Table 1 Digital DDH of strains using genome-to-genome distance calculator
Table 2 Mean ANI values for all available genomes of strains
Fig. 1
figure 1

Phylogenetic analysis between the strains. The strains genomes available on the NCBI database and Pd1 isolated in this study

Based on the combination of the tandem mass spectrometry results and clinical features, inherited metabolic diseases need to be considered. Therefore, WES was performed for the patient and her parents to identify the mutations in the patient. Two pathogenic/likely pathogenic compound heterozygous mutations were identified: a nonsense mutation NM_000155: c.610 C > T:p. Arg204Ter in exon7 (pathogenic) and a missense mutation NM_000155: c.1034 C > A:p. Ala345Asp in exon10 (likely pathogenic) of GALT gene, which explains the patient’s clinical phenotype. The patient’s parents were heterozygous carriers of both mutations. Compound heterozygous mutations in GALT were consistent with the autosomal recessive inheritance pattern of GALAC1. Therefore, based on confirmed GALAC1, the newborn was switched to lactose-free milk powder.

Requirement 1: Rewrite the part of the GALT mutation passage that opens with the words containing "Based on the" and closes with "lactose-free milk powder.", swapping "newborn" for "infant".
Requirement 2: In the GALT mutation passage, what was the newborn switched to once GALAC1 was confirmed?

Information shown:
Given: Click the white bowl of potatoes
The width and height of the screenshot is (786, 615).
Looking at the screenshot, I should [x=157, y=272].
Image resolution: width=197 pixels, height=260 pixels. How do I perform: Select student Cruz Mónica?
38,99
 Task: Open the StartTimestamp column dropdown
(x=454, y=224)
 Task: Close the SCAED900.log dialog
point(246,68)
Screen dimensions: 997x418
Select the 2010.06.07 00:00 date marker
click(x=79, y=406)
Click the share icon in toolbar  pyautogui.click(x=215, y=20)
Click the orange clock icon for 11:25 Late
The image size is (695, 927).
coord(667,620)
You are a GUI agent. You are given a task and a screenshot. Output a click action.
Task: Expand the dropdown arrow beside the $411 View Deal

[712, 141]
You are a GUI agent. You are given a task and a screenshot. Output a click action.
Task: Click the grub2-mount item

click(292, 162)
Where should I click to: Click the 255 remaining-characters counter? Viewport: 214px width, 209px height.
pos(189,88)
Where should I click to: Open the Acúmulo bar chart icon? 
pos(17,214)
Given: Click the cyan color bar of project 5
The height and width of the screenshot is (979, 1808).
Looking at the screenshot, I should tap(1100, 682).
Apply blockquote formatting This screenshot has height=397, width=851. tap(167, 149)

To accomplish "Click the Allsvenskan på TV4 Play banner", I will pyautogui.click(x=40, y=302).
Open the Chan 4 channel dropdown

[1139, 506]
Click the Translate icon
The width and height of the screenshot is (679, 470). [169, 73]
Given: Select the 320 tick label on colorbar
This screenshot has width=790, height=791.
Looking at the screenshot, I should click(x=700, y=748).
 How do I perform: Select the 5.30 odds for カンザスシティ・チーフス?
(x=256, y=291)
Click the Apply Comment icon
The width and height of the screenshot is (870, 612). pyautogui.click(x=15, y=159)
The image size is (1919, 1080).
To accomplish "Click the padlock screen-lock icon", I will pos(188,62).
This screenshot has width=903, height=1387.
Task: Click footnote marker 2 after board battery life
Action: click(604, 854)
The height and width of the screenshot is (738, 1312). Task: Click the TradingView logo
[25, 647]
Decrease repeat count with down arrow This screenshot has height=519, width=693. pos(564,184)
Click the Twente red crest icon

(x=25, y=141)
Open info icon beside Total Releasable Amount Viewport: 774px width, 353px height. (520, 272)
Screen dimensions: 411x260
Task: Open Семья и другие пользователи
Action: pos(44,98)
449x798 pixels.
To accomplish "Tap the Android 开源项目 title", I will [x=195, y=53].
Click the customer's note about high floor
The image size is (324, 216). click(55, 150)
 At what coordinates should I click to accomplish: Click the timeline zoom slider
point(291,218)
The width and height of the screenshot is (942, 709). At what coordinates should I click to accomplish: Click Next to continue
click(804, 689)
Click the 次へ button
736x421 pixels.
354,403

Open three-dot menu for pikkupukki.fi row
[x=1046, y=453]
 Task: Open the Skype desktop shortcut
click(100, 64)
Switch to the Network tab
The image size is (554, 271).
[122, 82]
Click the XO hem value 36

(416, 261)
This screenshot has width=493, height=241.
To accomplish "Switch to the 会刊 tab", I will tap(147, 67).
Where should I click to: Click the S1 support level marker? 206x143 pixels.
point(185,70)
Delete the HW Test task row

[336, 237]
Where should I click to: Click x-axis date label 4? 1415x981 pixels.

Expected answer 1:
Based on the combination of the tandem mass spectrometry results and clinical features, inherited metabolic diseases need to be considered. Therefore, WES was performed for the patient and her parents to identify the mutations in the patient. Two pathogenic/likely pathogenic compound heterozygous mutations were identified: a nonsense mutation NM_000155: c.610 C > T:p. Arg204Ter in exon7 (pathogenic) and a missense mutation NM_000155: c.1034 C > A:p. Ala345Asp in exon10 (likely pathogenic) of GALT gene, which explains the patient’s clinical phenotype. The patient’s parents were heterozygous carriers of both mutations. Compound heterozygous mutations in GALT were consistent with the autosomal recessive inheritance pattern of GALAC1. Therefore, based on confirmed GALAC1, the infant was switched to lactose-free milk powder.

Expected answer 2: Lactose-free milk powder.